***** Available records *****

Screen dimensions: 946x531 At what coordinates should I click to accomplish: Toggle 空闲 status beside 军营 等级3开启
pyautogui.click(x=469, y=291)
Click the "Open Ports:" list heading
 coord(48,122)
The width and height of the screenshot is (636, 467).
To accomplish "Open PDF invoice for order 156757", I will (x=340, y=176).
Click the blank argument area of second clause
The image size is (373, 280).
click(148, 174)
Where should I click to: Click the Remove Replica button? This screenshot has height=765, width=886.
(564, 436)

*****
***** Available records *****

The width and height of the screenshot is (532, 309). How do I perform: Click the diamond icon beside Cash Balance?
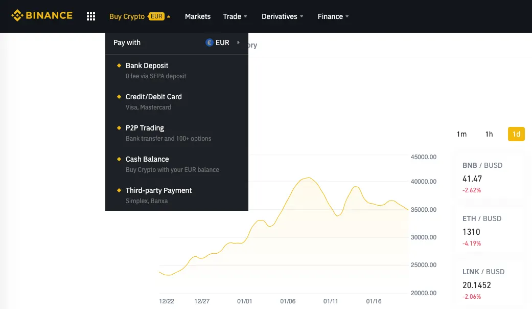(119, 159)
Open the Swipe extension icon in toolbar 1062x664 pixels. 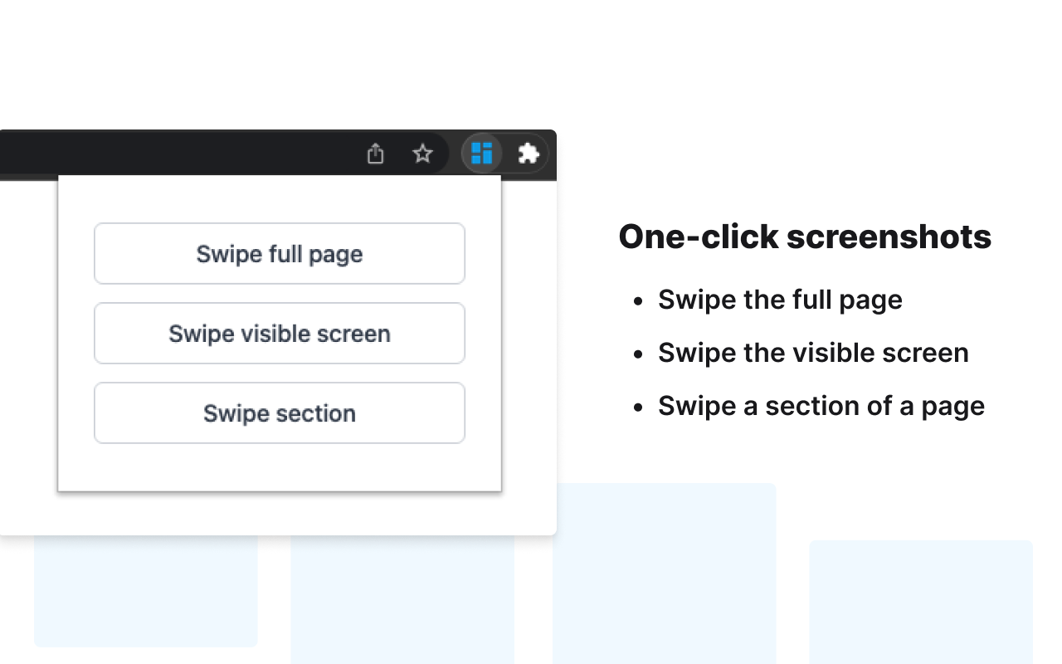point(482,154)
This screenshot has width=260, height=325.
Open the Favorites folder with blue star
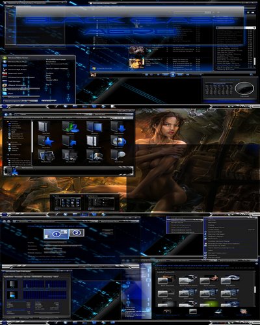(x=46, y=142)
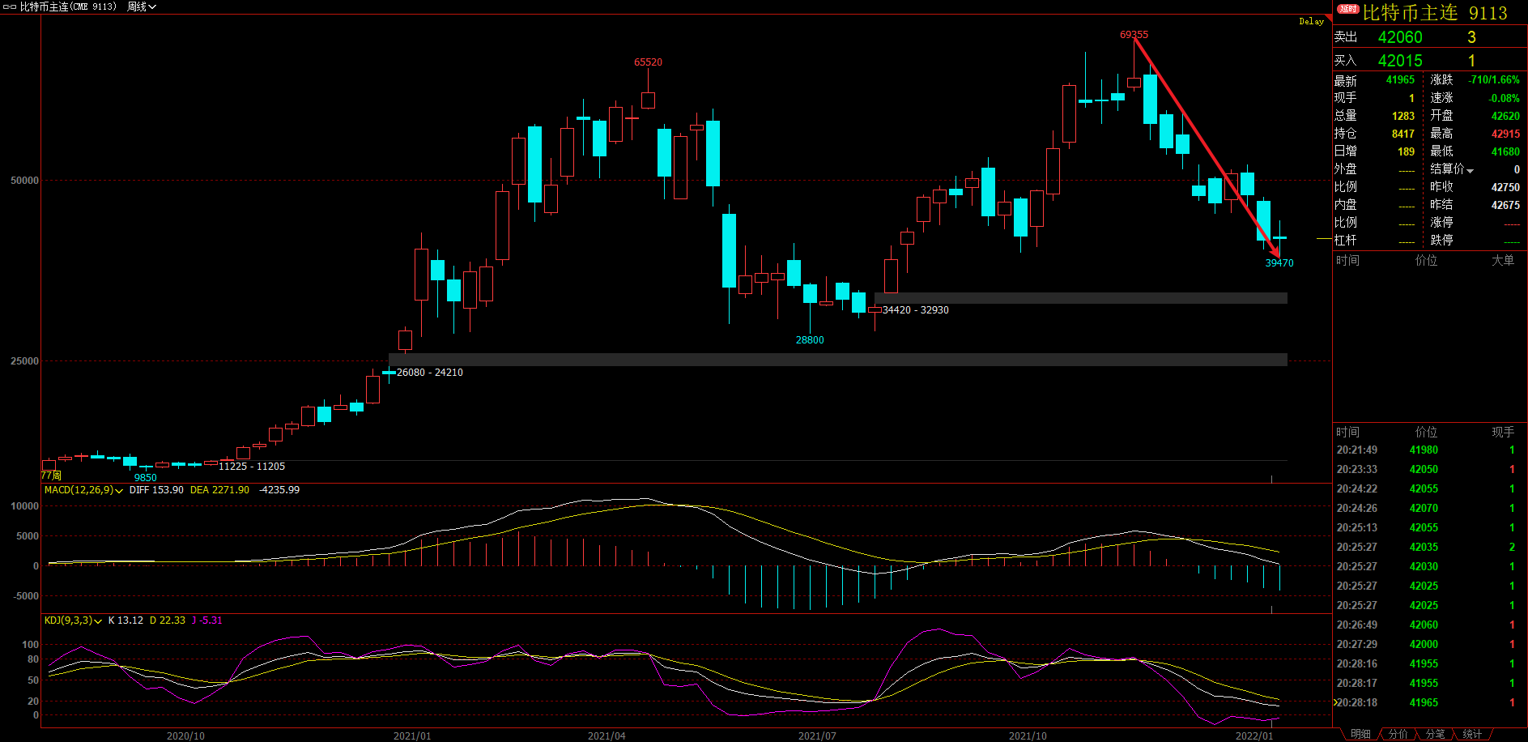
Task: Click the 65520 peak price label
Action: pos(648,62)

*****
***** Available records *****

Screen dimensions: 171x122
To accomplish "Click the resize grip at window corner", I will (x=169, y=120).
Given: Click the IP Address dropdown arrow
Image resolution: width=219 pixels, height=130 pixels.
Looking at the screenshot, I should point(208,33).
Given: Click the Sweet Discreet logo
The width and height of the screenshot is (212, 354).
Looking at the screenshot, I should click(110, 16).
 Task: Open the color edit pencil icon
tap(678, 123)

*****

Problem statement ▸
Check the lines above and copy each one that includes "will".

Result of this task ▸
To accomplish "Open PDF invoice for order 156757", I will (x=340, y=176).
To accomplish "Click the resize grip at window corner", I will (x=169, y=120).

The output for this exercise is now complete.